>> Begin Records shown

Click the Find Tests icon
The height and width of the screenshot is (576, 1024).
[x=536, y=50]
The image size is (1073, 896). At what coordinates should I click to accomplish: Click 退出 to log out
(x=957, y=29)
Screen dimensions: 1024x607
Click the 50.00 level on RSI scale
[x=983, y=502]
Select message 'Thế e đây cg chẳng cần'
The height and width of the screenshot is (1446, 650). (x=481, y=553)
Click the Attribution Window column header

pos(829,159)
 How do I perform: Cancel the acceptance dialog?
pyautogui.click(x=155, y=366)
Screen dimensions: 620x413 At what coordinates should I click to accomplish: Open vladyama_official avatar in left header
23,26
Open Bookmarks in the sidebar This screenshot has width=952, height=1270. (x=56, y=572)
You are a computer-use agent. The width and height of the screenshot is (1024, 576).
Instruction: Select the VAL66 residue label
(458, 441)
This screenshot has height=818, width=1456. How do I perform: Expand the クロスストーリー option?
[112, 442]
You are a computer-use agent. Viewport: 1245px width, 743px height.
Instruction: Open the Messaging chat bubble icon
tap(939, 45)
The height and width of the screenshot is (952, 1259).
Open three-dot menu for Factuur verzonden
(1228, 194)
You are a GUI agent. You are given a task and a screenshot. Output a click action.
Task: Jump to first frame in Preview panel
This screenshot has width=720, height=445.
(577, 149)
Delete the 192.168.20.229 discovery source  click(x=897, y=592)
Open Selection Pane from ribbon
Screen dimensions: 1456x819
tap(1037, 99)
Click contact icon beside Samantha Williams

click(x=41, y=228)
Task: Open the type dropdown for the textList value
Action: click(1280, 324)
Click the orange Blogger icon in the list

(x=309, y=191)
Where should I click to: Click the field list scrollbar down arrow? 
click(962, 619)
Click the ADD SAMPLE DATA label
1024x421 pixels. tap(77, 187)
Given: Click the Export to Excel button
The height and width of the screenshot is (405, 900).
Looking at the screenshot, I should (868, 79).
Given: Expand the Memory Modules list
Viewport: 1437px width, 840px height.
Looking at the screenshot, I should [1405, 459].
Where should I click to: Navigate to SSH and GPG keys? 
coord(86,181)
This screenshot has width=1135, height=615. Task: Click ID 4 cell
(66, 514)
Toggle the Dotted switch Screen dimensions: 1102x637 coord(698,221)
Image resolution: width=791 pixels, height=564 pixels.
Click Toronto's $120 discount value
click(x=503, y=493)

>> End Records shown

Request »
Convert the lines of data above into a JSON list of strings, one string per line, with blank lines omitted.

Written solution »
[
  "Click the Find Tests icon",
  "The height and width of the screenshot is (576, 1024).",
  "[x=536, y=50]",
  "The image size is (1073, 896). At what coordinates should I click to accomplish: Click 退出 to log out",
  "(x=957, y=29)",
  "Screen dimensions: 1024x607",
  "Click the 50.00 level on RSI scale",
  "[x=983, y=502]",
  "Select message 'Thế e đây cg chẳng cần'",
  "The height and width of the screenshot is (1446, 650). (x=481, y=553)",
  "Click the Attribution Window column header",
  "pos(829,159)",
  " How do I perform: Cancel the acceptance dialog?",
  "pyautogui.click(x=155, y=366)",
  "Screen dimensions: 620x413 At what coordinates should I click to accomplish: Open vladyama_official avatar in left header",
  "23,26",
  "Open Bookmarks in the sidebar This screenshot has width=952, height=1270. (x=56, y=572)",
  "You are a computer-use agent. The width and height of the screenshot is (1024, 576).",
  "Instruction: Select the VAL66 residue label",
  "(458, 441)",
  "This screenshot has height=818, width=1456. How do I perform: Expand the クロスストーリー option?",
  "[112, 442]",
  "You are a computer-use agent. Viewport: 1245px width, 743px height.",
  "Instruction: Open the Messaging chat bubble icon",
  "tap(939, 45)",
  "The height and width of the screenshot is (952, 1259).",
  "Open three-dot menu for Factuur verzonden",
  "(1228, 194)",
  "You are a GUI agent. You are given a task and a screenshot. Output a click action.",
  "Task: Jump to first frame in Preview panel",
  "This screenshot has width=720, height=445.",
  "(577, 149)",
  "Delete the 192.168.20.229 discovery source  click(x=897, y=592)",
  "Open Selection Pane from ribbon",
  "Screen dimensions: 1456x819",
  "tap(1037, 99)",
  "Click contact icon beside Samantha Williams",
  "click(x=41, y=228)",
  "Task: Open the type dropdown for the textList value",
  "Action: click(1280, 324)",
  "Click the orange Blogger icon in the list",
  "(x=309, y=191)",
  "Where should I click to: Click the field list scrollbar down arrow? ",
  "click(962, 619)",
  "Click the ADD SAMPLE DATA label",
  "1024x421 pixels. tap(77, 187)",
  "Given: Click the Export to Excel button",
  "The height and width of the screenshot is (405, 900).",
  "Looking at the screenshot, I should (868, 79).",
  "Given: Expand the Memory Modules list",
  "Viewport: 1437px width, 840px height.",
  "Looking at the screenshot, I should [1405, 459].",
  "Where should I click to: Navigate to SSH and GPG keys? ",
  "coord(86,181)",
  "This screenshot has width=1135, height=615. Task: Click ID 4 cell",
  "(66, 514)",
  "Toggle the Dotted switch Screen dimensions: 1102x637 coord(698,221)",
  "Image resolution: width=791 pixels, height=564 pixels.",
  "Click Toronto's $120 discount value",
  "click(x=503, y=493)"
]